- INFORMATION PROVIDED -
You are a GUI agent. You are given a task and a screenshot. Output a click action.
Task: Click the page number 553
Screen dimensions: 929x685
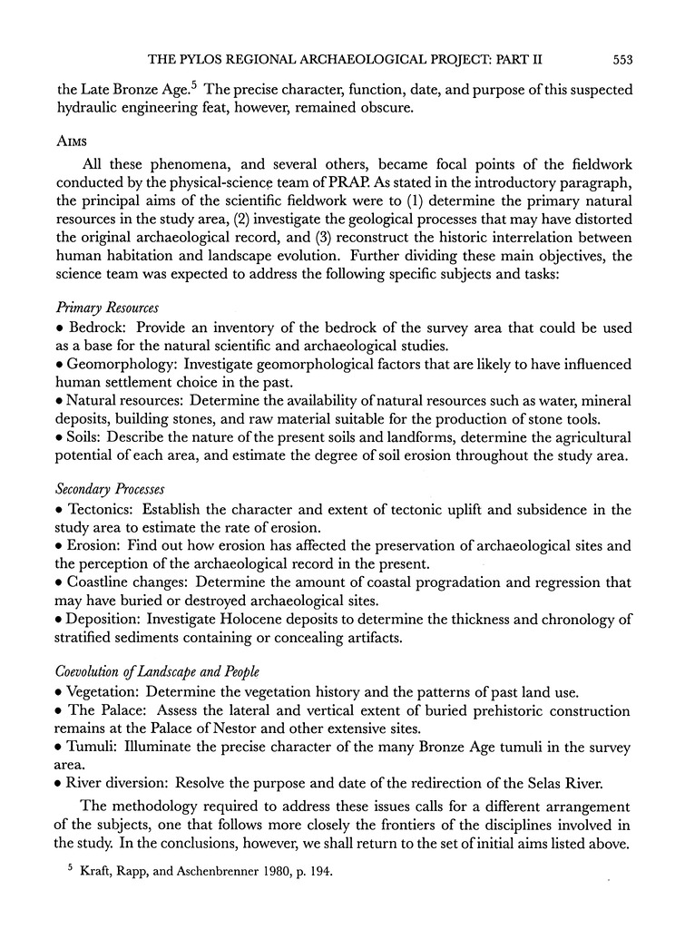coord(621,60)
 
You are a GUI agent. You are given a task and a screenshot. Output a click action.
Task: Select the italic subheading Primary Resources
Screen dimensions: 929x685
coord(108,308)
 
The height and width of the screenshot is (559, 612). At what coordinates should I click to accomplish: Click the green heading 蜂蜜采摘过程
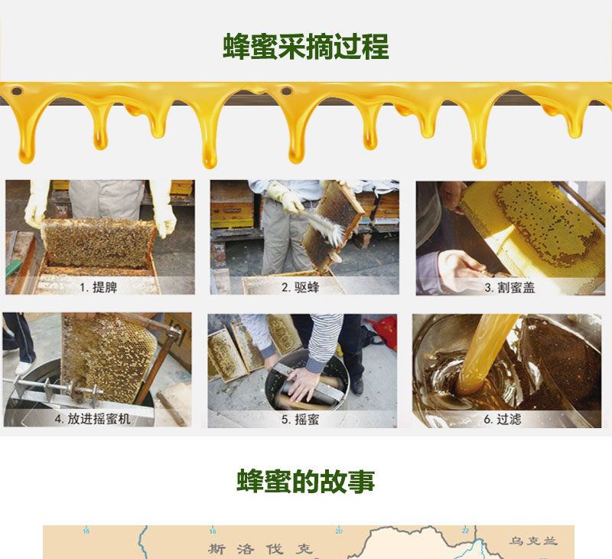305,47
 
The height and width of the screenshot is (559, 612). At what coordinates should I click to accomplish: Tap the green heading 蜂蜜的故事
305,481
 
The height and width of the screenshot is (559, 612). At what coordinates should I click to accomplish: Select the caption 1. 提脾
99,287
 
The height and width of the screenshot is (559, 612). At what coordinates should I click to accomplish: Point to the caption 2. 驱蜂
300,287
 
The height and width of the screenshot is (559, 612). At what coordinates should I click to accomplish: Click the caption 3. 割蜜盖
509,288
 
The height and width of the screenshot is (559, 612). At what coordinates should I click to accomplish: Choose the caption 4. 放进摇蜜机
93,419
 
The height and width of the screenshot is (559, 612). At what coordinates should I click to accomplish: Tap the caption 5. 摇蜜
300,420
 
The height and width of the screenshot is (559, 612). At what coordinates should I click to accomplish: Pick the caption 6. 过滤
503,420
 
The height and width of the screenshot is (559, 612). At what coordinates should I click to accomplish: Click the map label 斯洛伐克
261,549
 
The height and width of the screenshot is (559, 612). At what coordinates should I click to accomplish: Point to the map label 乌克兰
533,541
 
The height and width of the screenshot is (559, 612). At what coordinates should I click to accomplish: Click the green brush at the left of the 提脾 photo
13,268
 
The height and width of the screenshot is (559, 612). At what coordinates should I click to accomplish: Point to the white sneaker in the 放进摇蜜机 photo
23,368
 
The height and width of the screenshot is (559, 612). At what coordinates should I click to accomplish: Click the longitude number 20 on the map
338,531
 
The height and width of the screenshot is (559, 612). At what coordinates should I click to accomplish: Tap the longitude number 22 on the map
465,531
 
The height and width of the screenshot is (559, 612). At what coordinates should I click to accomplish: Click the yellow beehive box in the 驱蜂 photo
233,211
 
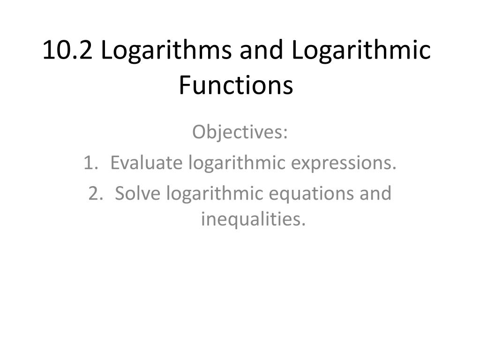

- WHAT IS NEEDED -
Which lines in the entries above contain the string "number"? List every such line in full.

- TASK ANSWER -
Task: Click the page number 553
The height and width of the screenshot is (559, 612). At what coordinates should I click to accomplish: Click the longitude number 20 on the map
The height and width of the screenshot is (559, 612). At what coordinates should I click to accomplish: Tap the longitude number 22 on the map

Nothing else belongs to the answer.